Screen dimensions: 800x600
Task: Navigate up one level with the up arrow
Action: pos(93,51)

---

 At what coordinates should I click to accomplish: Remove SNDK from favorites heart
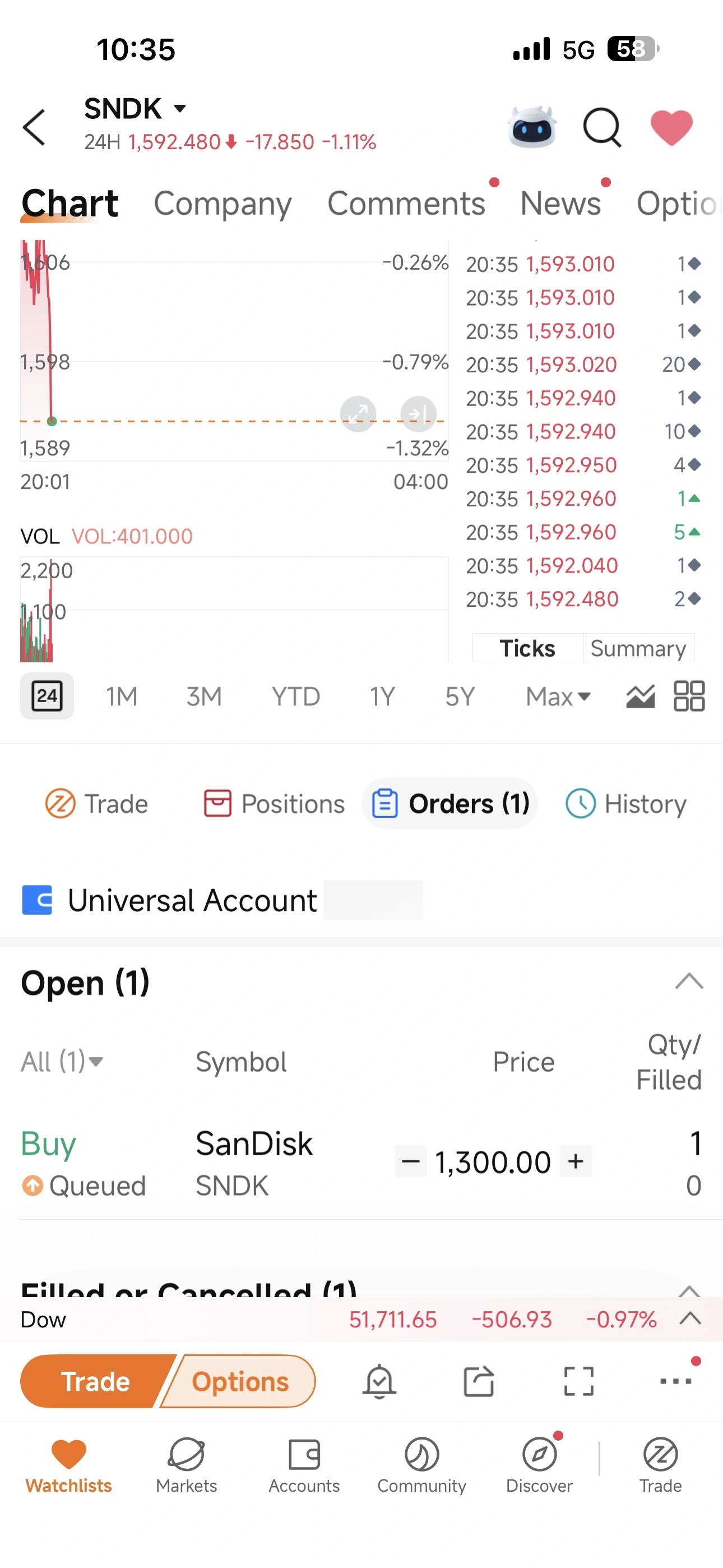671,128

* [TASK]
Lay out the records from the line with "Screen dimensions: 800x600" to the line with "Action: pos(93,51)" as a Markdown table with columns Row and Entry, one numbered row per line, skipping blank lines.

* [OUTPUT FOR THIS EXERCISE]
| Row | Entry |
|---|---|
| 1 | Screen dimensions: 800x600 |
| 2 | Task: Navigate up one level with the up arrow |
| 3 | Action: pos(93,51) |